读着这精致的忧伤的文字,我的心碎了一地。谁来捡拾我的心的碎片,然后把它们拼起,用她的心吹一口灵气,让我的心复原,然后把这颗带了她的手心的温度和她的灵气的心安放在我的胸腔?

我感觉敏就是我一直苦苦寻觅的,本来属于我,但是后来不幸丢失的另一半。这些年来,我一直在为自己的丢失而痛苦,一直试图找回来。现在我终于找到了,能不激动万分、欣喜异常吗?

我的感动、我的欣赏得到了敏积极的回应。于是,我们不可避免地立刻成了最好的网友和最好的朋友。

其实敏不是什么名牌大学的毕业生,她毕业于我所在的南楚市的一所中专。那天我们在网上认识时,她说她之所以找我,就是因为我在这所城市,她对这个城市充满了怀念。她的出身不仅没有引起我的任何藐视,相反更让我敬仰,因为从她的身上我看到了她的顽强和她的付出。

那段时间我们几乎天天晚上都在网上,在聊天,聊摄影、聊音乐,当然更多的是聊文字。接着我们自然而然地聊起了生活,也就知道了她的不幸处境。

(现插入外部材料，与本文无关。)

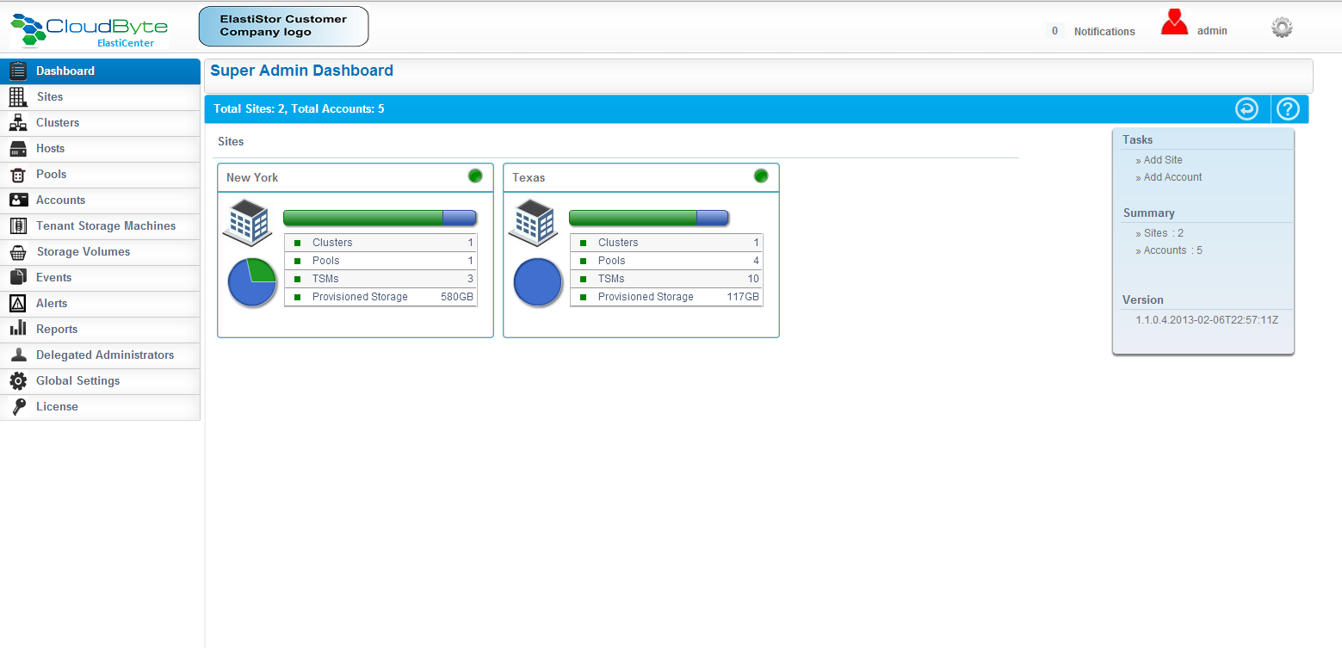The height and width of the screenshot is (648, 1342).
Task: Open help via question mark icon
Action: click(1287, 109)
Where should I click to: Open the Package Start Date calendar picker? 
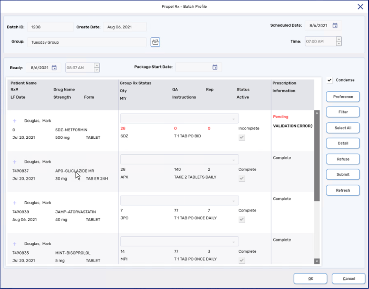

敏是那种有个性有魅力,无法叫人不感动的女人,何况我这样的文人,又在我这样的心境下。她的才识、她的忧伤,是如此地打动我,让我欣赏,也让我喜爱;让我担忧,也让我关切。很快地,我把敏当成了我的红颜知己,任何人包括彬都无法替代;而我则也是她的蓝颜知己了,那种真诚的关切和欣赏完全发自内心。